Une enquête est ouverte suite à une plainte déposée contre un animateur d'une vingtaine d'années à Sotteville-lès-Rouen, soupçonné d'agressions sexuelles sur une fillette de trois ans, selon une source de ICI Normandie. Les faits se seraient produits au sein de l'accueil de loisirs du Jardin des petits, une structure qui accueille des enfants le mercredi et durant les vacances scolaires.
Le lundi 15 juin 2026, la municipalité a confirmé l'existence de ces accusations. En début d'année, plusieurs signalements avaient été effectués concernant le jeune homme. Il avait déjà été suspendu suite à une première enquête administrative qui, bien que n'ayant pas validé l'intégralité des accusations, avait préoccupé les autorités localement.
Ce n'est pas la première fois que cet animateur est sous les projecteurs pour des raisons similaires. En octobre 2025, sa suspension avait été décidée suite à des signalements concernant son comportement au sein de l'école élémentaire Jean-Jaurès. À l'époque, une enquête avait été ouverte, mais les conclusions n'avaient pas suffi à justifier un licenciement.
À la suite de son réintégration en janvier 2026, un nouveau signalement a eu lieu, entraînant une autre enquête où, cette fois, aucune allusion à des actes de nature sexuelle n’avait été faite. Cependant, les récentes révélations ont conduit à sa suspension en mai, en attendant les résultats de l'enquête actuelle.

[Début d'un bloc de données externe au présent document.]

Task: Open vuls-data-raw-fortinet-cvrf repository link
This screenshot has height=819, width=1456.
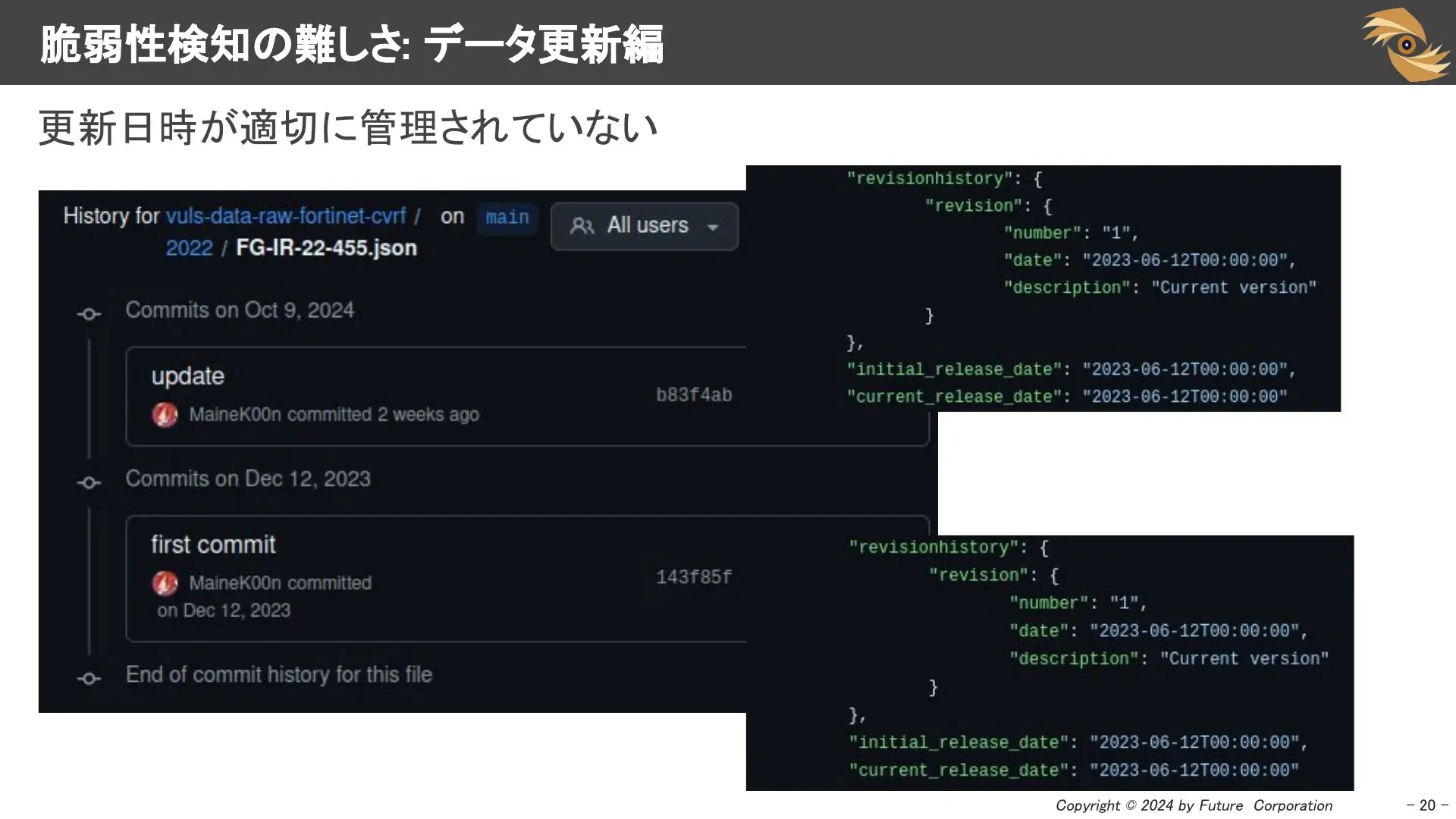Action: point(286,216)
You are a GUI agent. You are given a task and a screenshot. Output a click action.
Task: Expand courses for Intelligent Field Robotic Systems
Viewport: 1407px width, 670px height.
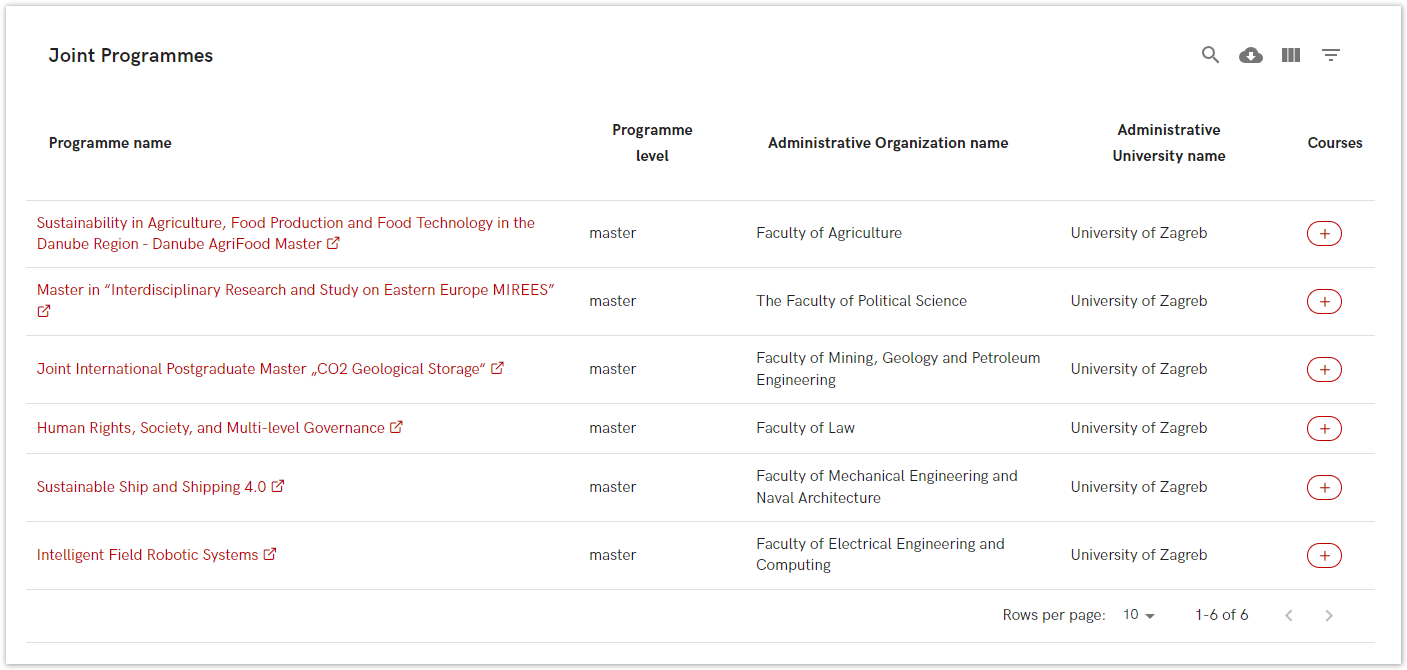click(1324, 556)
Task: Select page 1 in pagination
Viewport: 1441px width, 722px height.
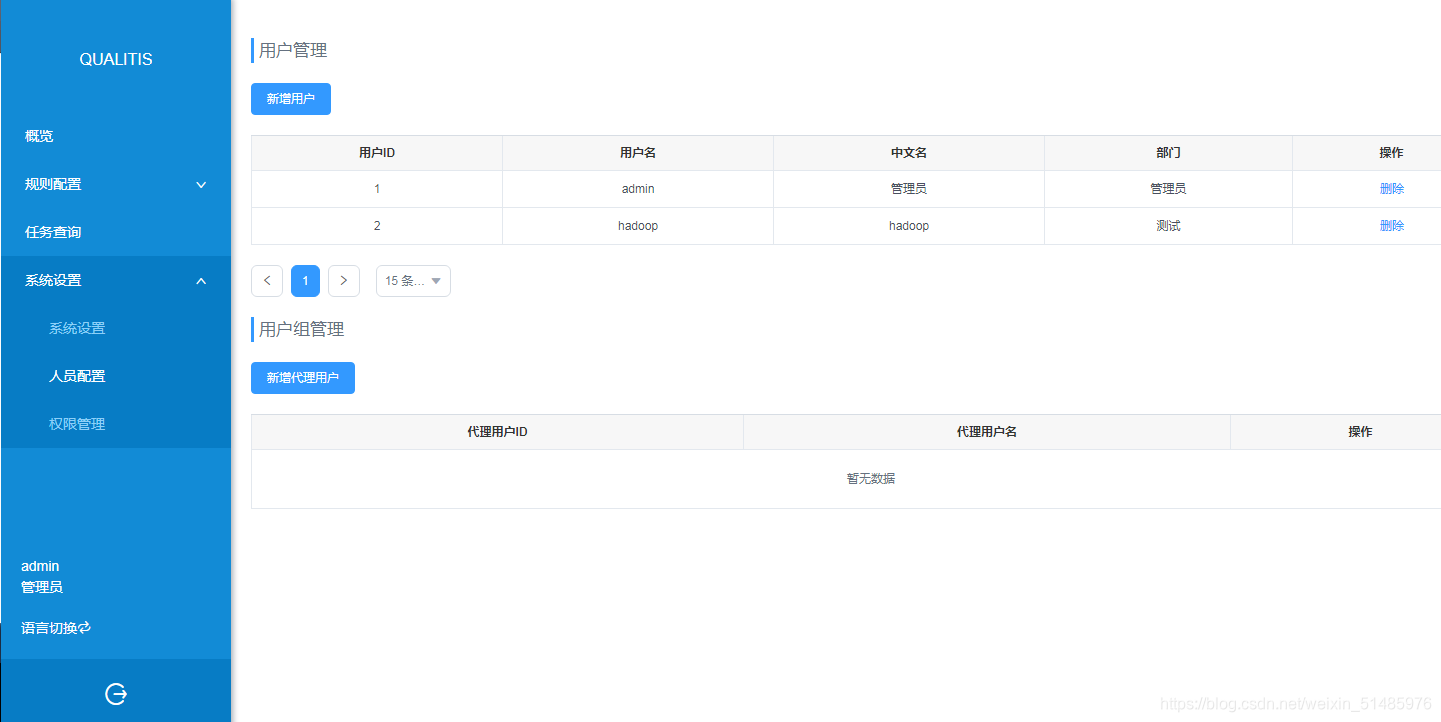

Laurence Renou, adjointe au maire de Sotteville-lès-Rouen, a exprimé sa consternation face à ces événements. Elle a souligné que la municipalité avait fait preuve de diligence dans la gestion de la situation : "On a posé le pour et le contre sur ce relativement jeune animateur... On lui avait donné une seconde chance de nous prouver qu'il pouvait être responsable. Nous avons agi rapidement pour suspendre à nouveau cet individu."
Dans un souci de transparence, Laurence Renou a également voulu rassurer les parents. "Tous nos animateurs passent par un processus de recrutement rigoureux, y compris la vérification de leur casier judiciaire. Nous avons des protocoles en place pour garantir la sécurité des enfants dans nos structures," a-t-elle affirmé.
Ce cas soulève des questions importantes sur la sécurité des enfants en milieu associatif et la nécessité d'une vigilance soutenue. Les parents expriment leur indignation face à cette situation, et la municipalité s'emploie à clarifier ses procédures pour prévenir de tels incidents à l'avenir.